Much of the early optimism around beta-cell regeneration came from rodent studies, where beta cells proliferate more readily. But adult human beta cells are much more resistant to replication. What works in mice often produces only modest or highly conditional effects in people. This has forced the field to become more precise and more humble. (Stewart 2015, Jiang 2018, Vasavada 2025)
It also requires we acknowledge the complexity in the systems involved in diabetes development. Much of the study design in mouse model diabetes involves precise genetic mutations and substances tied to beta cell failure (NOD and STZ mouse lines). These mice "develop" diabetes by experiencing precise elimination of beta cell function. The idea being that the value of research really only exists in finding out how to fix beta cells once they've already failed.
But the timeline of diabetes development has changed, as has the organ and signaling systems involved. T1D in humans likely takes much longer than originally anticipated and involves more variables than any research design could reliably account for. Mouse models, with their targeted and relatively abbreviated onset, fail to mimic the series of systemic compensation patterns seen in human T1D.

That doesn’t mean regeneration is impossible. It means we need to take human beta-cell biology seriously enough to stop assuming it behaves like rodent tissue.

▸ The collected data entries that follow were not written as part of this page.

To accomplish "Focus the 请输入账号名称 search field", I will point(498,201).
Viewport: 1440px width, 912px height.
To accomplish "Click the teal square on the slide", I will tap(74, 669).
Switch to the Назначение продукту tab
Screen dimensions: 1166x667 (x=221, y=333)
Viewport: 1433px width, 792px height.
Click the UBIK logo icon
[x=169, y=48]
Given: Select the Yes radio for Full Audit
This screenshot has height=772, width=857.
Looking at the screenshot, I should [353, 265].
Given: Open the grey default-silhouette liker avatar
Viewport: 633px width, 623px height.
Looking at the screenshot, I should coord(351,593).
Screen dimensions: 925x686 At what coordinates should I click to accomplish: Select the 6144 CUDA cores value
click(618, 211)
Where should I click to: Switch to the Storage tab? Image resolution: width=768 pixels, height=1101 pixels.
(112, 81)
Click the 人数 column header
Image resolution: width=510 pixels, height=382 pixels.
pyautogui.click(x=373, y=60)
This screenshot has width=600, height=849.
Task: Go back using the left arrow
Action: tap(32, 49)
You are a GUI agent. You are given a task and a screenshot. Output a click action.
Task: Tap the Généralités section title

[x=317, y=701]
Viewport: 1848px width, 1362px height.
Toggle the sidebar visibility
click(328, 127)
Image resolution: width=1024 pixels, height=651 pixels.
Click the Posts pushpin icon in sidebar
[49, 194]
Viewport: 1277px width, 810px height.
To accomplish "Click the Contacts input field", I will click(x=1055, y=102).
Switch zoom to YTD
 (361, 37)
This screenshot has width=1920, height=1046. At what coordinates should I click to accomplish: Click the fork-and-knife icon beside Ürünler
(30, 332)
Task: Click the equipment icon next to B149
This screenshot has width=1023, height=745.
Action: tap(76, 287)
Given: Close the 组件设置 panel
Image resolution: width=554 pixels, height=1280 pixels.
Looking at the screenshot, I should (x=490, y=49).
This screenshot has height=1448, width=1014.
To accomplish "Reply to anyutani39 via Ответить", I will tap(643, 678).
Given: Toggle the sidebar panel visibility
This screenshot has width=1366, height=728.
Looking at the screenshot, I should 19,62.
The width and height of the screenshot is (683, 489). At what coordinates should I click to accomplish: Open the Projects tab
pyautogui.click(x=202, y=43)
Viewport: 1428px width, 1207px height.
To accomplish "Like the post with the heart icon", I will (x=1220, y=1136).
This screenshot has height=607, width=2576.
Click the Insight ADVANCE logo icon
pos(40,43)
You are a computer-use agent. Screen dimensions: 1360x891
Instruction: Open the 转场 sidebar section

So Why Don’t Beta Cells “Express Themselves”?
Because expression requires more than survival.
To truly “express themselves,” beta cells need:
permission to re-enter the cell cycle
relief from inhibitory kinases and repression complexes
preservation of identity markers
a metabolic environment that supports growth rather than stress
And in diabetes, many of these conditions are missing at once.
What we call “failure to regenerate” may be less a passive absence of repair and more an active state of suppression.
The beta cell may not be incapable. It may be constrained.
Closing Thought
If the first section asked whether beta cells are actually gone, this section asks a more difficult question:
If some are still there… what is preventing them from returning?
The answer, at least in part, is that adult beta cells are held behind a series of molecular brakes—DYRK1A, GSK-3β, the DREAM complex, identity loss, and the wider stress environment that reinforces them.
Regeneration is not just about pushing growth forward.
It is about understanding what is keeping growth suppressed.
And once those brakes are identified, a new possibility opens up:
Not just preserving what remains—but learning how to let the cells speak again.
Suggested References
Shen, W., et al. (2015). Inhibition of DYRK1A and GSK3B induces human β-cell proliferation. Cell Metabolism, 21(6), 1–13.
Wang, P., et al. (2022). Disrupting the DREAM complex enables proliferation of adult human pancreatic β cells. Nature.
Liu, Y., et al. (2010). Conditional ablation of Gsk-3β in islet beta cells results in expanded mass and resistance to diabetes. Journal of Biological Chemistry.
Rulifson, I. C., et al. (2007). Wnt signaling regulates pancreatic β cell proliferation. Proceedings of the National Academy of Sciences.
Stewart, A. F., et al. (2015). Human β-cell proliferation and intracellular signaling: Part 3. Diabetes.
Kulkarni, R. N., et al. (2012). Human β-cell proliferation and intracellular signaling. Endocrine Reviews.
Gojani, E. G., et al. (2024). Targeting β-cell plasticity: A promising approach for diabetes therapy. Cells.
Cui, D., et al. (2024). Pancreatic β-cell failure, clinical implications, and therapeutic perspectives. Frontiers in Endocrinology.